In a State: Assessing WH2020

In a State: Assessing WH2020

Why Trump approval ratings are a better pointer than state polls

I do have some fairly strong views on the election. In particular, I would advise you to cast aside state polling on Biden vs Trump and look instead at Trump’s favourability on a state-by-state basis.

Why? Because US pollsters use very strict turnout filters. Didn’t vote in Election 2016… well, they largely assume that you won’t vote in 2020. This matters, especially as President Trump didn’t win 2016, Hillary lost it.

Let me explain. Mitt Romney. Nice chap. He once sat on the table next to me at a restaurant on the slopes in Deer Valley. Generally considered to be a weak candidate.

But here’s the thing. Mr Romney got a greater share of the US electorate to vote for him than President Trump. In 2012 there were 235,248,000 eligible voters in the US. Mr Romney got 25.9% of them. In 2016, there were 250,056,000 eligible voters and President Trump got 25.1% of them,

In some states, despite populations that had grown since 2012, President Trump got fewer votes than Mitt Romney.

Here’s one – Wisconsin.

Traditionally Democratic. Nice place. Big on cheese, I believe.

In 2012, Mitt got 1,407,966 votes there and lost by quite a large margin. Four years later, President Trump got 1,405,284 votes and won the state by a whisker. The issue for Ms Clinton is that she was a voter repellant. Democrats simply didn’t turn out for her.

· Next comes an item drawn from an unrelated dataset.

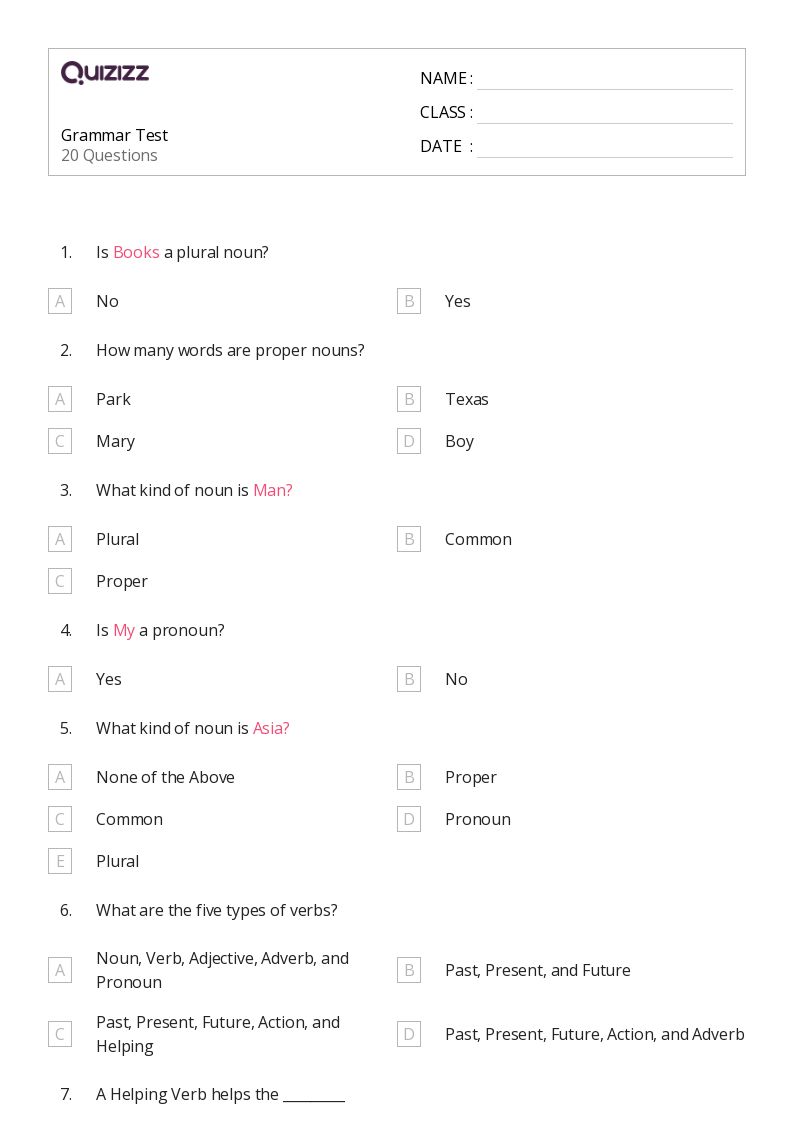Check box E next to Plural in question 5
This screenshot has width=794, height=1123.
click(x=60, y=861)
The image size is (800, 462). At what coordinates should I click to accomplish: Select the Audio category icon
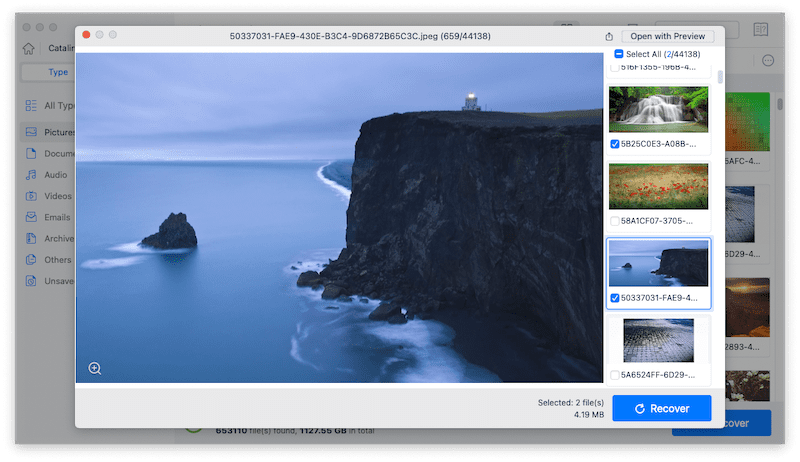coord(32,175)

In 2018, two years after President Trump scooped Wisconsin, there was a Senate race in the state. The Democrats, fools that they are, put up a lesbian candidate. As everyone on here knows, neither women nor homosexuals go down well in the rust belt, and she was roundly defeated.

Oh wait,

No she wasn’t. She won.

And she won with more votes than President Trump got in 2016. I want you to think about that for a second. A Senatorial candidate, in a midterms year, got more votes than the winning Presidential candidate got two years earlier. If anyone can find another example of that, I will send along a 20 pound Amazon voucher. I expect I’ll keep my money.

The point of this meandering is a simple one. In a whole bunch of states, it was not President Trump who brought massive numbers of Republicans to the ballot box, it was Ms Clinton who scared Democratic ones away.

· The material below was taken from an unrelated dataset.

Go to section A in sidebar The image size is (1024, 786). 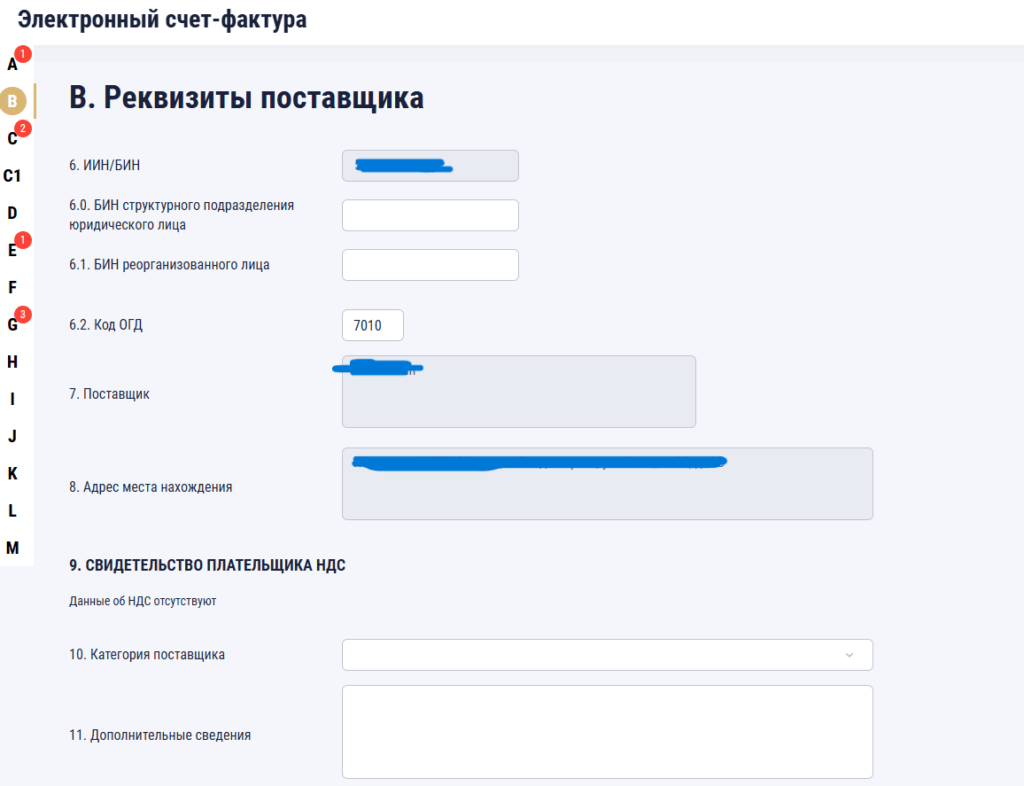point(13,65)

Which brings us back to why you shouldn’t trust state opinion polls too much. A voter who chose Obama in 2008 and 2012, and who stayed home in 2016, doesn’t get counted. And there are a lot of voters like that in states like Wisconsin and Michigan.

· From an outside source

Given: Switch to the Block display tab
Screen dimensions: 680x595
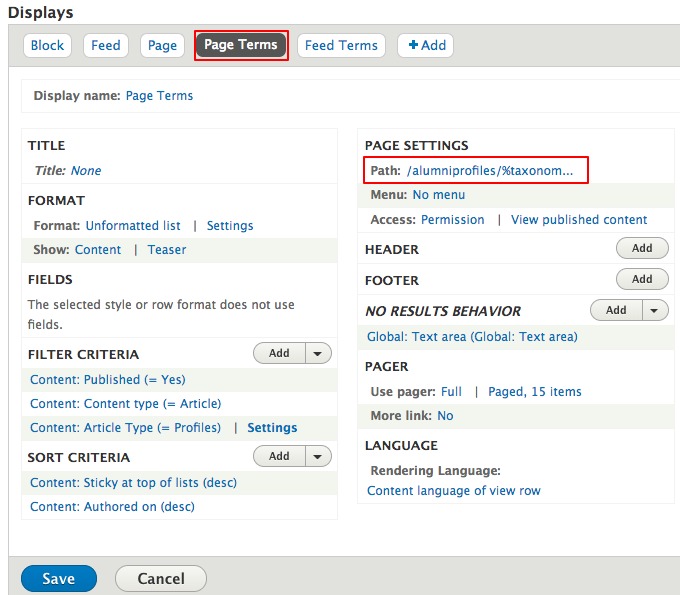Looking at the screenshot, I should (47, 45).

To see who’s going to win, look instead at President Trump’s approval ratings. These are surveys of all voters, whether they trekked to the ballot box in 2016 or not. In Wisconsin, the President is on -10. That’s actually worse than the -9 he was registering on the eve of the Republicans getting smacked there in 2018.

The best place to see month-by-month, state-by-state approval ratings is Morning Consult: They show Trump in trouble in Michigan and Wisconsin (both -10), but holding on in Arizona (+1). Iowa looks dicey for the President (-5), while Minnesota and Virginia (both -5) are both sufficiently close that they might go from Democrat to Republican.

If anyone wants a wager, I would reckon that the approval numbers will prove significantly more predictive of individual state results than opinion polls – does anyone fancy being on the other side?